But corporate spending is still tepid and federal revenues remain stressed, raising the risk of another false dawn for Asia's third largest economy as it tries to recover momentum. Annual growth in capital goods production, a proxy for capital investments, hit a 14-month high of 22 percent in August, government data showed on Monday. That helped overall industrial output expand at its fastest pace in almost three years.
While the figures, notoriously volatile and lumpy, were inflated by a favourable statistical base, the annual pace of expansion in the sector, measured on a three-month moving average, was 10.1 percent in August versus 3.8 percent a month ago.
Encouragingly, the recovery also appears to be becoming broad-based. “It's a very positive sign," said a senior official at the Finance Ministry, who asked not to be identified because he was not authorised to speak to the media. "It shows the strategy is showing results."

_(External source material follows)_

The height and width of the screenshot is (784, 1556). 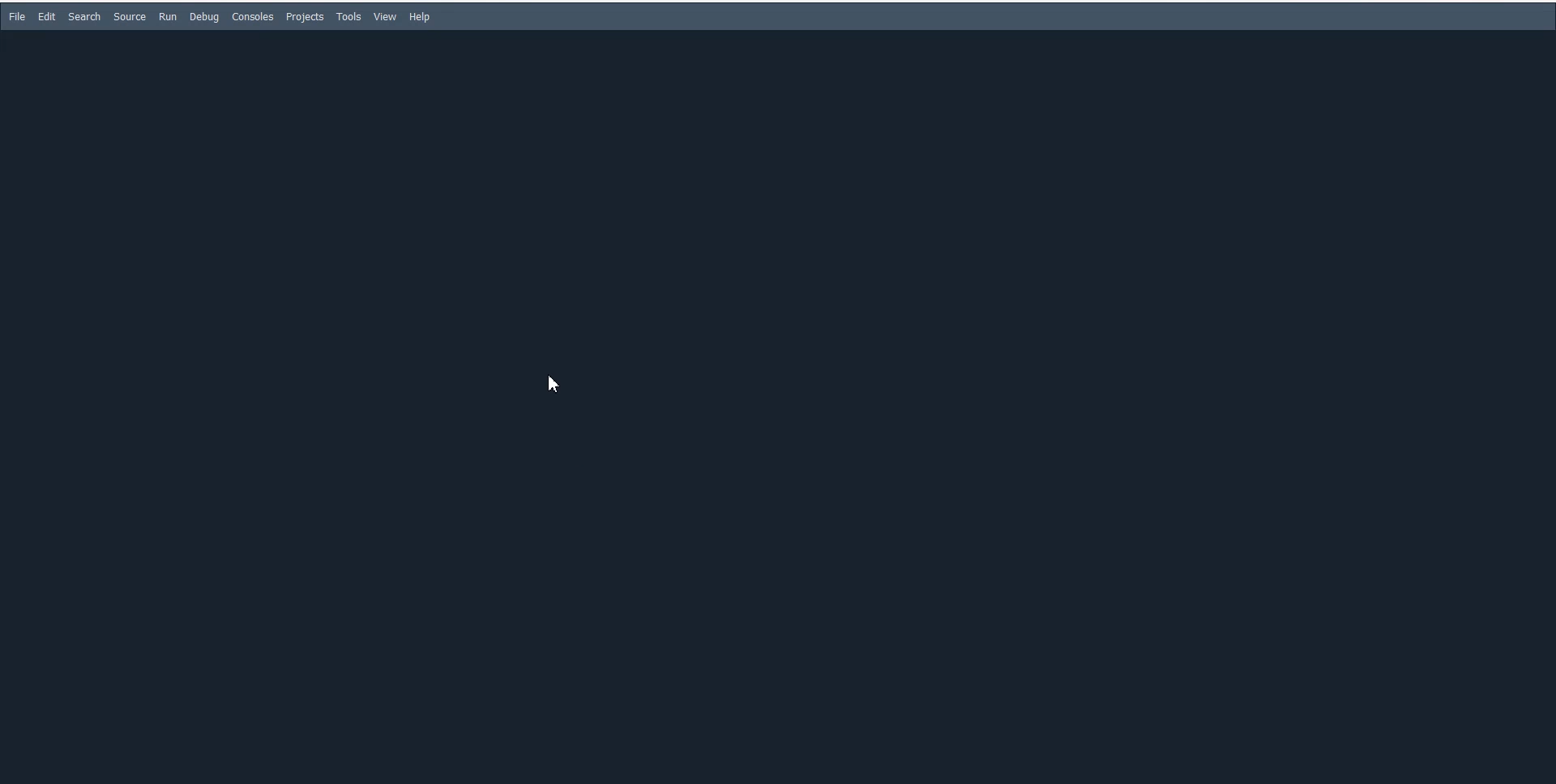 I want to click on Tools, so click(x=349, y=17).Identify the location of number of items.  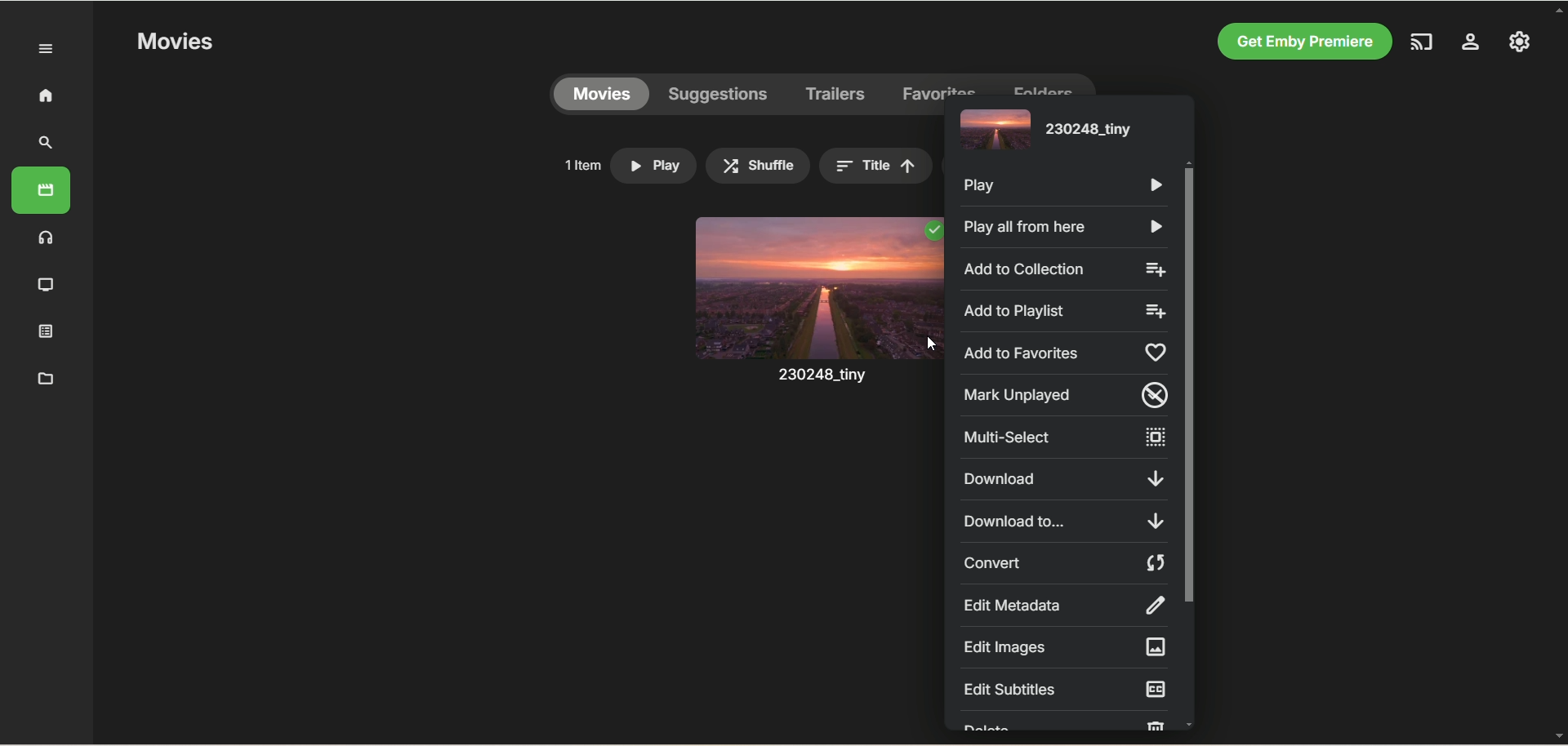
(582, 165).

Weak capital investment has been a key factor behind India's struggle to realise its growth potential. Statistically, the economy matched China's growth in the June quarter, but very few analysts think it is growing full steam. With factories running nearly 30 percent below capacity, private companies are in little rush to make fresh investments.

At the risk of inviting the wrath of investors and ratings agencies, PM Modi's administration loosened fiscal deficit targets in this year's budget to double spending on roads and bridges.

Since April, public capital spending has clocked healthy growth of nearly 19 percent on the year, compared with a fall of 1.4 percent in the corresponding period last year.